:: Document passage ::

____________

Memories and history are viewed differently. Find out how the Singapore Memory Project captures such memories and provide us with another way of looking at Singapore aside from linear historicity.
Mr Roland Vivian Simon, born in 1932, was a telephone operator at Sembawang Naval Base during the Japanese Occupation. His story will be one of many featured in "Hands".
Without our memories, we would not be able to perform the simplest everyday task, create meaning in our lives, or construct our sense of identity—our identities are anchored to what we choose to remember of ourselves. While memories are personal and internal, derived from an individual’s experiences in life, our memories are also cultural, drawing from and shaped by our social and cultural circumstances. Just like an individual, a group without memories would not know how to distinguish itself from others, nor understand what it stands for, or its values.
Memories are often viewed differently from history. History, being the purview of academics, is thought of as guided by reason and therefore, objective. Historians rely mainly on information in documents and objects, allowing history to be verified. In contrast, memories are personal and considered as an authentic voice — since the person who remembers experienced an event first hand. Memories are associated with emotions, subject to revision and forgetting is often part of the process of memory formation. The distinction between history and memory is, however, not so clear. Historians, after all, rely on materials or sources that are often memories of others. How history has been conceived or written is also shaped by the historian’s perspectives, which are in turn formed by his or her memories. What both memory and history have in common is that they are both representations of the past interpreted through the filter of the present.
The growing interest around the world on memories, whether in the form of family histories, autobiographies or memorials, has been for some scholars the result of what is termed the “memory-crisis”—“a crisis involving on the one hand, enormous attention to memory, and on the other, disjuncture between contemporary life and the remembered past”. The anxieties of a fast-changing world make us “speak so much of memory because there is so little of it left”.

____________

:: Listing ::
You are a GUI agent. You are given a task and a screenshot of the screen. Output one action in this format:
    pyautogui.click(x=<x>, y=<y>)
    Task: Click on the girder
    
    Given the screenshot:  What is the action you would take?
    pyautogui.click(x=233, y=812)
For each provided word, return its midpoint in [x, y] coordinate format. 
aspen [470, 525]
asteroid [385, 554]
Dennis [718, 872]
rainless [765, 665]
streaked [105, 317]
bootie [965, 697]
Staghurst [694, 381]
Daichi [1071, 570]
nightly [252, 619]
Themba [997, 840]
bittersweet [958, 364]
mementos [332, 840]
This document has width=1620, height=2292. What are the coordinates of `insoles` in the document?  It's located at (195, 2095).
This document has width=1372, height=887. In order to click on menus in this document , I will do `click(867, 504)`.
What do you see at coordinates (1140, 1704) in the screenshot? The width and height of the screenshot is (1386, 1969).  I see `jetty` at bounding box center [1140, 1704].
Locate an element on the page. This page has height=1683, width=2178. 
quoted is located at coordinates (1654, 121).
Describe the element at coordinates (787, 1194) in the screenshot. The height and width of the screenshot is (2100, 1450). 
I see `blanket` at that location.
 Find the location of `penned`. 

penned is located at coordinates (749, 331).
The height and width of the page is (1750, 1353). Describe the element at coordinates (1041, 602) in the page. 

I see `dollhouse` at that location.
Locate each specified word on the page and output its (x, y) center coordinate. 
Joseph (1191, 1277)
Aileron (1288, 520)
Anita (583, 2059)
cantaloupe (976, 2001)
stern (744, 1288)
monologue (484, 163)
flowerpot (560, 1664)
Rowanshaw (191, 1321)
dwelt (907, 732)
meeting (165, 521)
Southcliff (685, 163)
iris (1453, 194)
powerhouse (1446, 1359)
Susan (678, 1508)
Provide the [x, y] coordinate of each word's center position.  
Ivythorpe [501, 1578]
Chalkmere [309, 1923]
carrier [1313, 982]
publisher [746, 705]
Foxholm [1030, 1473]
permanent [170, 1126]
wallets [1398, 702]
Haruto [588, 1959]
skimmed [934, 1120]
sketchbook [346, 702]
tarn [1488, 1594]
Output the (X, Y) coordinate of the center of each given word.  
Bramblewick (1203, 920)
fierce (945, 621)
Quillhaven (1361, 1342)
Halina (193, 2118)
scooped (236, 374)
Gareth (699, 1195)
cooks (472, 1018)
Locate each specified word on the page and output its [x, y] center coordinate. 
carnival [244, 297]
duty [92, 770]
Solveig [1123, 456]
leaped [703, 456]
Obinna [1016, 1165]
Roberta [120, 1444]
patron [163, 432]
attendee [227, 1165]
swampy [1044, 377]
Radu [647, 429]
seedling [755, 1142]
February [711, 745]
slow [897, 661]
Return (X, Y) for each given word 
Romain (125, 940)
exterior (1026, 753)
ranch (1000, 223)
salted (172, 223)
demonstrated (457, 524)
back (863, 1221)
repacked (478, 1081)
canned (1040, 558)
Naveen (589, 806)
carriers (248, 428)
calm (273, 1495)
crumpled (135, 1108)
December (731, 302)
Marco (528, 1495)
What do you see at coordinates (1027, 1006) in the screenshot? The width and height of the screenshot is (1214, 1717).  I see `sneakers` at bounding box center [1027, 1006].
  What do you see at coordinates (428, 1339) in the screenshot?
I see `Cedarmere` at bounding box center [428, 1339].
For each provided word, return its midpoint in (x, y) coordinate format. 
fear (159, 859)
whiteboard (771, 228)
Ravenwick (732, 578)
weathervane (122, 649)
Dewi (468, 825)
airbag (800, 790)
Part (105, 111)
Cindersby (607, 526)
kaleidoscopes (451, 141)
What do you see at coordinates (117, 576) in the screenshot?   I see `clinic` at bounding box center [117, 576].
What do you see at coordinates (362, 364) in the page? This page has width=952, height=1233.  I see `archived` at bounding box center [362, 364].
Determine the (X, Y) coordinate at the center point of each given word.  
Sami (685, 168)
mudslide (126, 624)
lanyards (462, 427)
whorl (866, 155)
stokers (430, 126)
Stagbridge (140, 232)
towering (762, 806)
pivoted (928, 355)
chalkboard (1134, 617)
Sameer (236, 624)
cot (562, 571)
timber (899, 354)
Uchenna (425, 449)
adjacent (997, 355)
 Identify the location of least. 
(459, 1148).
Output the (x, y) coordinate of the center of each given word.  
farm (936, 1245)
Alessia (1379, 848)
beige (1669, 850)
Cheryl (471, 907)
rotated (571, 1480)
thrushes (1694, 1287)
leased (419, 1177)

____________

:: Exercises to complete ::
[1] In the passage on memory and history, what job did Roland Vivian Simon hold during the Japanese Occupation?
[2] Does each statement agree with the passage on memory and history? Answer yes or no for each and quote the deciding words. (a) Historians rely mainly on documents and objects. (b) Memories are free of emotion. (c) Roland Vivian Simon was born in 1932.
[3] Extend the passage on memory and history from its last sentence.
The lines have no connection to the passage on memory and history.

:: Answers in order ::
[1] He was a telephone operator at Sembawang Naval Base.

[2]
(a) Yes: "Historians rely mainly on information in documents and objects."
(b) No: "Memories are associated with emotions."
(c) Yes: "born in 1932"

[3]
Where are memories kept? Memory by its nature is “mortal, linked to the brain and the body that bears it”. There are, however, memory warehouses in the form of libraries, archives and museums where memories are kept in material forms. The Singapore Memory Project (smp) is one such warehouse. Launched in August 2011, it is a nationwide initiative spearheaded by the National Library to capture the memories of Singapore —whether individual, organisational or collective. Memories are authentic voices enriching the telling of the past and providing another way of looking at Singapore aside from linear historicity.
Artist's impressions of the “Remembering Room” in “Hands”. Courtesy of FARM.
This year, aside from collecting, preserving and presenting memories on its digital platform, the SMP team is working on a physical exhibition called “Hands”. Unlike historical exhibitions that are often curated from the viewpoint of historians, memories will take centre stage in this exhibition.
Knowledge and remembering [are] in the hands and in the body. — Paul Connerton
You’ve Got Mail! Singapore’s First Postmaster General
Mr Supramaniam’s hands. Mr Bala Supramaniam, Singapore’s first Post master general, with his wife during the interview.
“I started in 1936 when I joined the post office. At that time, Singapore was under the Postmaster General based at the headquarters in Kuala Lumpur. During the Japanese Occupation, there was no foreign mail service, only internal mail service or to Malaysia. The mail to Malaysia was censored. We had nothing to do with the censorship. The censorship was carried out by the Japanese officers. The savings bank service was continued and we continued to withdraw money from the post office savings bank but we were paid in Japanese Yen.
“When we became separated [from Malaya], we had new problems. The new problems for instance, the Housing Boards [flats] were coming up and a lot of correspondence was delivered. And postmen found it very difficult to go and deliver.”
“So there was talk about having boxes in the flats and for that we had a lot of problems. The National Development Board was rather reluctant to establish post office boxes, because they occupied space that could make them money.”
“A new legislation was introduced that every household must have a postbox so that we postmen can deliver, and all the offices, the big buildings must have boxes for us postmen to deliver.”
“And then we had difficulties because the rural area; there was a lot of development and the postman on bicycles could not go, so we introduced motorcycles to deliver the mail. But earlier on, there were problems of postmen delivery. They used to be chased by dogs. “The postman had a wonderful job. The motto was ‘The mail must go on – rain or shine’”.
Excerpts from an interview with Singapore’s first local Postmaster General, Mr Bala Supramaniam, aged 95.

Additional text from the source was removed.